BEGIN
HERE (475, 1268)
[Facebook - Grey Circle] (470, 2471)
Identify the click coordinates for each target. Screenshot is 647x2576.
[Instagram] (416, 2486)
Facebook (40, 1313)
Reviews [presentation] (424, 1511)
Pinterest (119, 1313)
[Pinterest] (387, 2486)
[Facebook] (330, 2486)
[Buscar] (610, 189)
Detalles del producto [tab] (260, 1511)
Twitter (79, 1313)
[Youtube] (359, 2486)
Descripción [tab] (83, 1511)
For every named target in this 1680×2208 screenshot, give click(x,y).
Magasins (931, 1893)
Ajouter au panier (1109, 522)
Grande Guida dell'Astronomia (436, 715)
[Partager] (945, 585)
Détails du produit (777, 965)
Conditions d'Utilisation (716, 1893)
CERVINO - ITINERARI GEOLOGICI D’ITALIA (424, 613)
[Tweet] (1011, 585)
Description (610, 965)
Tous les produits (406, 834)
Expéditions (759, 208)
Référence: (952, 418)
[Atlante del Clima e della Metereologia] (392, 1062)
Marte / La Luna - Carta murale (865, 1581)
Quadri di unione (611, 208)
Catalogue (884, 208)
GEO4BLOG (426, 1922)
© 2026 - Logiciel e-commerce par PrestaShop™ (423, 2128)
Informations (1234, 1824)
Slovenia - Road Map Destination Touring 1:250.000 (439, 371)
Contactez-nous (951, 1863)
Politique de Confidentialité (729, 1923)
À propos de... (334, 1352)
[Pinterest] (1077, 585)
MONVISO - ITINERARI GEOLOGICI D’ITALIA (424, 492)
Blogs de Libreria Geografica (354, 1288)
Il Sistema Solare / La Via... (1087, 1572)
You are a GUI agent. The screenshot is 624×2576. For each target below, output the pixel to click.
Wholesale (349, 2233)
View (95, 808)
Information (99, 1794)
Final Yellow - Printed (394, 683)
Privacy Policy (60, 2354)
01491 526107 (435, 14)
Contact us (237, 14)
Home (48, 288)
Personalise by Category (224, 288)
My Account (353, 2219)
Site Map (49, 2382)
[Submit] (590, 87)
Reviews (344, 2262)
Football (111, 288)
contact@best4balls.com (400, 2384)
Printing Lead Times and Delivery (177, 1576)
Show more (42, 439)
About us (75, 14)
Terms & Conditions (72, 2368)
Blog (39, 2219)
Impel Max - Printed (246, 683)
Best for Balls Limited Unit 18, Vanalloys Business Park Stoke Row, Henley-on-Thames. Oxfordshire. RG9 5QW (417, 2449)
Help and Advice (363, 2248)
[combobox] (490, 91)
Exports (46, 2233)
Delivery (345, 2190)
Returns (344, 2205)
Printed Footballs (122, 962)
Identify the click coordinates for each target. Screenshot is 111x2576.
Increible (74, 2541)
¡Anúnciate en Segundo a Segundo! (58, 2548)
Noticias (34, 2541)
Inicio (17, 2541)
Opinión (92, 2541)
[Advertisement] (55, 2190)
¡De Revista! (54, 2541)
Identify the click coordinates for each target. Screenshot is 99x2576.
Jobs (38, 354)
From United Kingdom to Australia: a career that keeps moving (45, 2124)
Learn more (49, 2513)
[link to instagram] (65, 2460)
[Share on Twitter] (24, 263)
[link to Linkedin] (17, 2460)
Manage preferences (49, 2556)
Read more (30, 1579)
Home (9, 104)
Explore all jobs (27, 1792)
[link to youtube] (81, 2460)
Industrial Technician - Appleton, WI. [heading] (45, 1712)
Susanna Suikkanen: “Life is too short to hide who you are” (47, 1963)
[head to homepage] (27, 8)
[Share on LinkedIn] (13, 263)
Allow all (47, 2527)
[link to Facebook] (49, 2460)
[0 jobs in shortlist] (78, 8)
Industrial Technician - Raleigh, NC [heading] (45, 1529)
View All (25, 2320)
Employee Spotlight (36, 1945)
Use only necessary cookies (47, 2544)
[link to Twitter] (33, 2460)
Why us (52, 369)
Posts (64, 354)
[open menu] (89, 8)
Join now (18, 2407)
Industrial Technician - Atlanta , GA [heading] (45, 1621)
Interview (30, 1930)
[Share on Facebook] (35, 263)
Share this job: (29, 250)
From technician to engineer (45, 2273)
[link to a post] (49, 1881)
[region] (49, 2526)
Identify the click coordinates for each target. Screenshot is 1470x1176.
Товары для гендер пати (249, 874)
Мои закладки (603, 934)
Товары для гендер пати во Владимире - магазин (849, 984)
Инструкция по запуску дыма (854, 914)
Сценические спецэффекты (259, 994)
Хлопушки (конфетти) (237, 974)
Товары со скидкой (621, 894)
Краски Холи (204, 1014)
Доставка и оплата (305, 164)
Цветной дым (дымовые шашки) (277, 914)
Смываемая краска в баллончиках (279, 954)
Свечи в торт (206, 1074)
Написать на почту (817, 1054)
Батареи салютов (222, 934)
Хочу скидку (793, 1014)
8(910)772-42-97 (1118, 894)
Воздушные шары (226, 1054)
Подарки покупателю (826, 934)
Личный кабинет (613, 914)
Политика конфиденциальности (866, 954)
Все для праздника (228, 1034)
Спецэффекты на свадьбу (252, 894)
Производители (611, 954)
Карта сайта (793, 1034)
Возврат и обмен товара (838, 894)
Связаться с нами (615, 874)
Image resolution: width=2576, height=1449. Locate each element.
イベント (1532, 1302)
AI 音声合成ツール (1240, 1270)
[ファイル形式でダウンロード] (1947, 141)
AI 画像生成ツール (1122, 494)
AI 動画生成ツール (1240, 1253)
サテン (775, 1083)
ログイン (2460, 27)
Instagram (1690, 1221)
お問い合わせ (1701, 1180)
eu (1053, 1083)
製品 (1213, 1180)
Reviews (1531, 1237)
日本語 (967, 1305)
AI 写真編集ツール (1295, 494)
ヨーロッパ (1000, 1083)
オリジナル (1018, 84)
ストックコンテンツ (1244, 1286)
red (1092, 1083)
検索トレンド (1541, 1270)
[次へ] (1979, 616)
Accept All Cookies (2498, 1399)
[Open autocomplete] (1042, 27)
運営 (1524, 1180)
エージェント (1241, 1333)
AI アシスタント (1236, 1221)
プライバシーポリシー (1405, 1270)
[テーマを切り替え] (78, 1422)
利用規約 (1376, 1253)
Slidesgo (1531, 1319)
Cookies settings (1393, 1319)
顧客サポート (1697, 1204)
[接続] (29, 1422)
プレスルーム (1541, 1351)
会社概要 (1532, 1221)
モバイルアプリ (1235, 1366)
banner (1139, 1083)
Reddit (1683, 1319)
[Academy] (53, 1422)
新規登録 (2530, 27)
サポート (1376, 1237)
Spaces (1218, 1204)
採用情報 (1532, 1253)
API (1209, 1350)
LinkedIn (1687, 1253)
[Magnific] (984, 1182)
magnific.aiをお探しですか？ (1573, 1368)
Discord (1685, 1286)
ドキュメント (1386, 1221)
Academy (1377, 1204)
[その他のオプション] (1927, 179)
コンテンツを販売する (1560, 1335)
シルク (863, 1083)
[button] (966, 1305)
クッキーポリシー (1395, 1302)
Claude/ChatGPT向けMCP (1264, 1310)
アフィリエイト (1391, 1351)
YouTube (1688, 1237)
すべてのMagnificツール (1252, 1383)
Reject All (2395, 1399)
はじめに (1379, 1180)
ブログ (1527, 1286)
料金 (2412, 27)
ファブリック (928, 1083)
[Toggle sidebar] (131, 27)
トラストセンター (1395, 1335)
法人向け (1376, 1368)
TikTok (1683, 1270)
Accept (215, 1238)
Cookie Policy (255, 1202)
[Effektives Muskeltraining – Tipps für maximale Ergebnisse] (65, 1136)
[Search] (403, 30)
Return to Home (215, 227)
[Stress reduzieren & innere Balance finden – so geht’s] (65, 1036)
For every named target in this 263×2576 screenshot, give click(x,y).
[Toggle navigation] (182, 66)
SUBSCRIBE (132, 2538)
END
Work order: Return exactly, and only, the lines above starting at the line that contains "すべてのMagnificツール (1252, 1383)" and ending at the line that contains "[Stress reduzieren &".

Response area:
すべてのMagnificツール (1252, 1383)
Reject All (2395, 1399)
はじめに (1379, 1180)
ブログ (1527, 1286)
料金 (2412, 27)
ファブリック (928, 1083)
[Toggle sidebar] (131, 27)
トラストセンター (1395, 1335)
法人向け (1376, 1368)
TikTok (1683, 1270)
Accept (215, 1238)
Cookie Policy (255, 1202)
[Effektives Muskeltraining – Tipps für maximale Ergebnisse] (65, 1136)
[Search] (403, 30)
Return to Home (215, 227)
[Stress reduzieren & innere Balance finden – so geht’s] (65, 1036)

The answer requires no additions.